To all the 2020 graduands, congrats! And for the rest of us grads, future and past, let’s rest on our virtual laurels for a moment and consider the conquest that’s been. Many of our peers would shudder to attempt distance education. AU is not for the faint of heart or slack of skill. We learn how to learn by evolving our scholarly selves amidst our normal lives. And, unlike a new hobby, it’s not always fun and games. When the going gets rough we find out the key truth of learning online: it’s all in our head! A degree from AU isn’t just something given to you, it is you. And only the brightest and most outstanding possess the intangible temerity to succeed at distance education.
This year’s virtual convocation provides a shot at delving deeper into the virtual nature of life itself at the outset of the ’20s. Merriam Webster defines virtual as that which is “being such in essence or effect though not formally recognized or admitted”; the word carries an almost, but not quite, sort of sensibility. Crucially, the dictionary only invokes computers in the secondary definition of the word. A hollow thud of disappointment can easily resound through our being when we realize that, just as some ignorant folks might discount our AU degree as somehow not from a real university, we now have to contend with how we don’t get a real graduation. Aww. Yet, recall the frog marches of high school graduations. On these occasions, it seems homogeneity supersedes individuality and excellence. Perhaps, then, a virtual convocation is more real than a real one, if only because we each get to attend it from our own home soil and study shed (proverbial or literal). Grad marches have a certain shepherd-like quality to them anyway, right. And AU, being above all about our individual abilities, we might as well finish off with a virtual convocation. Not because we aren’t equal or superior to brick and mortar grads but because the virtual essence of learning becomes us as we ascend to academic glory.

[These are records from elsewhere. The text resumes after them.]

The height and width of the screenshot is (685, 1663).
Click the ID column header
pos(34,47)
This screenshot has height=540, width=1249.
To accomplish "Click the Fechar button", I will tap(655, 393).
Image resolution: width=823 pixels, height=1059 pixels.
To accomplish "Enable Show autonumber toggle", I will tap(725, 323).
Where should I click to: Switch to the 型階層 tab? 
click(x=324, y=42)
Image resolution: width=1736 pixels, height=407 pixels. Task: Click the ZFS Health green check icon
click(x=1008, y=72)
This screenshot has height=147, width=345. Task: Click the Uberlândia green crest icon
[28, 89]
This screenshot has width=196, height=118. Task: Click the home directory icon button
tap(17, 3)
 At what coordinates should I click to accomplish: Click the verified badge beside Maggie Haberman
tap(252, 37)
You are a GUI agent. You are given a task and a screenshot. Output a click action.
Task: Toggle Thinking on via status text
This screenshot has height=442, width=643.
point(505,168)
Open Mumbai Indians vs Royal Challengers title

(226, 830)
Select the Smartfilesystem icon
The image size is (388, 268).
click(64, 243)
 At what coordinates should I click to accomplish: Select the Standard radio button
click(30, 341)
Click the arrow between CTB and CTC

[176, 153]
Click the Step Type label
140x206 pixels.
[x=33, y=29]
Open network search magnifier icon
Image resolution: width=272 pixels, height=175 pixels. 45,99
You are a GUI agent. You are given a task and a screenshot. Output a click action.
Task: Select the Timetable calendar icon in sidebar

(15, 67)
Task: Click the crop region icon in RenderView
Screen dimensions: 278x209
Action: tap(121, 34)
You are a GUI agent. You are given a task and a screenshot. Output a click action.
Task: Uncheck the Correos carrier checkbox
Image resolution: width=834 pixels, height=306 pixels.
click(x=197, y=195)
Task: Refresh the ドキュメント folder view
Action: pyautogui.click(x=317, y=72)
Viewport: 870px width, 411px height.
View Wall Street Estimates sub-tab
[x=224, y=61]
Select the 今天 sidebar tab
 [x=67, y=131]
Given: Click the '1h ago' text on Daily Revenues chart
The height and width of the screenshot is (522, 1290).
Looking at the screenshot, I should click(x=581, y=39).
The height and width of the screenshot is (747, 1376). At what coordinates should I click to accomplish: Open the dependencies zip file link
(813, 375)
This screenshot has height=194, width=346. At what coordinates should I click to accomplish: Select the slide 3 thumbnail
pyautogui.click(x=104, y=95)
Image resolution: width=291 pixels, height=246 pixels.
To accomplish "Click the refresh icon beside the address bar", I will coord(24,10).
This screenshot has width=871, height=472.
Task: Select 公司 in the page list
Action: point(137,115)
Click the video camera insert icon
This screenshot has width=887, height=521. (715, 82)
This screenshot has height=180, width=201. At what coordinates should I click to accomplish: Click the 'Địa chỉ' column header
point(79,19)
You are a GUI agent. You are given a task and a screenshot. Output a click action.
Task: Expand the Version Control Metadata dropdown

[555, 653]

Academic Nobility: How Excellent We Are
AU effectively deploys noble language in an attempt to evaluate virtual convocation: “AU’s virtual convocation will include the historic and traditional elements of our in-person convocation with the updated and modern twist of being delivered virtually and simultaneously to this year’s graduands across the globe.” We’ve been treated like real human beings throughout our journey, more than can be said for many at the largest university here in BC that I shall leave unnamed, so why not have a graduation that combines past pomp and circumstance with the glitz of techno-mysteries from the future?
Plus, who knows, if the earth’s polarity shifts we might all be back to typewriters in a jiffy! A nod to tradition is all we can expect from our current culture anyway; something borrowed and something blue only means so much in a hall stuffed with folks furtively checking their blue screens under disheveled caps and gowns. So, let’s enjoy what we have at AU, even if we can’t attend a traditional convocation.
Critical Thinking: The Substrate of Scholarly Success
The rubber meets the road at this year’s convocation because we get to see our culture in a moment of flux. Yet the more things change, the more life remains poetic and unmappable. Surely there’s more to us at a virtual level than digital mimicry of an imagined authentic experience. What about that unplaceable whimsy that triggers shivers down our spines and along our thighs such that our whole world quakes along hitherto-uncharted metaphysical fault lines. If convocation is really an event that frames a triumphant life moment, it’s the ephemeral details, those uncounted internal gasps of awe at what we’ve done, that matter most. Those priceless mental moments, even given a virtual and temporal abstraction filtered through the techno-sphere, transcend their mode of conduction. At such junctures, with apologies to Marshall McLuhan, the medium is not the message.
So, whatever the future holds for graduands and the rest of us at AU, let’s recall that, when we attend virtual convocation, we are participating in the times even as our tiny minds transcend the hegemonic realities of our epoch. Education provides a window into other worlds and, above all, a new view down the rabbit hole of our own humble existence. What can be more edifying than learning how to see ourselves and our lives in new and more thoughtful ways? To this end, virtual convocation ought to succeed valiantly because it allows us to see the world of 2020 not only as it is but also as we may imagine it best can be improved for the future.